The one exception to the non-violent revolutionary pattern was Romania. The 24-year dictatorship of the party boss there, Nicolae Ceausescu, like that of his predecessor Gheorghiu-Dej, was exceptionally brutal and corrupt even by the standards of most Marxist regimes, his rule reinforced by a secret police organization known as the Securitate. Its members were recruited largely from state orphanages. Ceausescu, dreaming of a nation of 100 million Romanians, refused to allow the sale of contraceptives, banned abortions and penalized the unmarried and childless. In consequence there were large numbers of illegitimate or unwanted children. Suitable male orphans were taken into cadet battalions in their early teens and were trained, under Ceausescu’s supervision, to regard the regime as their parents and to serve it with fanatical loyalty. As adult members of the Securitate, they were given special privileges, and indeed were among the few Romanians who regularly got enough to eat. The Securitate was in some ways organized like Hitler’s ss, with its own tanks and aircraft, and had built a complex network of tunnels and strongpoints under Bucharest. Protected by this formidable force, Ceausescu engaged in large-scale exercises in social engineering, rather like the Shah’s in Iran, which involved the progressive destruction of over 8,000 traditional villages, and the herding of their inhabitants into big agricultural ‘towns .
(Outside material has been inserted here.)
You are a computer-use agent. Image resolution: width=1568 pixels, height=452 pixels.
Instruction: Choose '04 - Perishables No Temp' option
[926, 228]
Curiously enough, Ceausescu was not unpopular in the West; indeed he was praised for his unwillingness to follow all the twists and turns of Soviet foreign and defence policy, and for his ability to service and repay his debts and pay for Western goods on the nail – a policy made possible by starving the mass of the people of all but the barest necessities, leaving the rest for export.
134
But Western support evaporated when the nature and scale of his rural destruction became known, as it did from 1988 onwards. Moreover, this policy brought the regime into direct conflict with its large Hungarian minority, and its troubles started in earnest when discontent burst into active revolt at the mainly Hungarian-speaking town of Timisoara. The Securitate hit back viciously, and it was later claimed that a mass grave had been discovered there filled by 4,630 bodies of their victims.
135

Ceausescu believed himself secure from the tides of revolution toppling his Marxist colleagues elsewhere. At his last great party gathering, early in December, there were no less than sixty-seven standing ovations during his five-hour speech, and he felt safe enough to carry out a scheduled state visit to Iran. But news that
the Hungarian unrest was spreading, even into the capital, brought him scurrying back. On 21 December he addressed the crowd in front of his presidential palace. As a rule, Ceausescu’s oratory was listened to by the citizens of Bucharest in silence, with cheers and applause supplied by recordings piped from loudspeakers – all part of the political surrealism which characterized his gruesome regime. On this occasion, however, the crowd shouted and hurled abuse, and Ceausescu, accompanied by his furious wife Elena, equally hated, stumped back into the palace: an electrifying little scene, recorded on video. The following day he was forced to flee the palace by helicopter. What happened next is mysterious. His plans to hole up in a Securitate redoubt clearly misfired, and it may be that he was abandoned by close colleagues, who regarded his personal unpopularity as a threat to their own lives: his eventual successor, Ion Iliescu, was one of them. At all events, the Conducator, as he called himself, was captured, along with Elena; both were tried by a military court on Christmas Day, charged with ‘crimes against the people’, genocide and the murder of 60,000 men, women and children, convicted and immediately executed by firing squad. These events too were recorded on video. The fall of the Ceausescus had been made possible by a change of allegiance of the army, and its political masters, even though both had played a role in earlier Ceausescu-authorized killings. The Securitate, however, remained loyal to its master, even after he was dead, and fighting continued for a fortnight in tunnels and bunkers, as the army gradually established its control. Casualties were reported to be enormous but proved, on closer examination, to number a thousand or less.
136
Listeners all over the world were moved to hear, on Christmas Day, the church bells of Bucharest ringing out, for the first time in forty-five years, to celebrate the death of ‘the Anti-Christ’, as he was called.

The aftermath, however, was less satisfactory for democracy. The changes in Romania, as in Bulgaria also, turned out to be more of persons than of regimes; in both countries the old Communist
nomenklatura
clung on to their police and military power, changed their titles and party names, got back control of broadcasting stations and newspapers, and staged ‘elections’, in the course of 1990, which kept them in power. In both countries there was unfinished business. Much the same could be said of Albania, most Stalinist of all the East European regimes, where trouble started in earnest early in 1991, and in Yugoslavia, where the unpopularity of the federal Communist regime was complicated by regional divisions. As we have already noted, the smouldering inter-racial tensions in this union of South Slavs had been deplored by its architect, Professor
Seton-Watson, as far back as the 1920s. The death of Marshal Tito in 1984 removed the one figure who commanded respect, or at any rate fear, and in the later 1980s and early 1990 the country sank slowly into bankruptcy and chaos. The heartland of Yugoslav Communism remained Serbia, which controlled 70 per cent of the federal army. But in 1990 both Slovenia and Croatia, the two most advanced states, voted non-Communist state governments into power, and by summer 1991 the stage was set either for civil war or for a break-up of the state.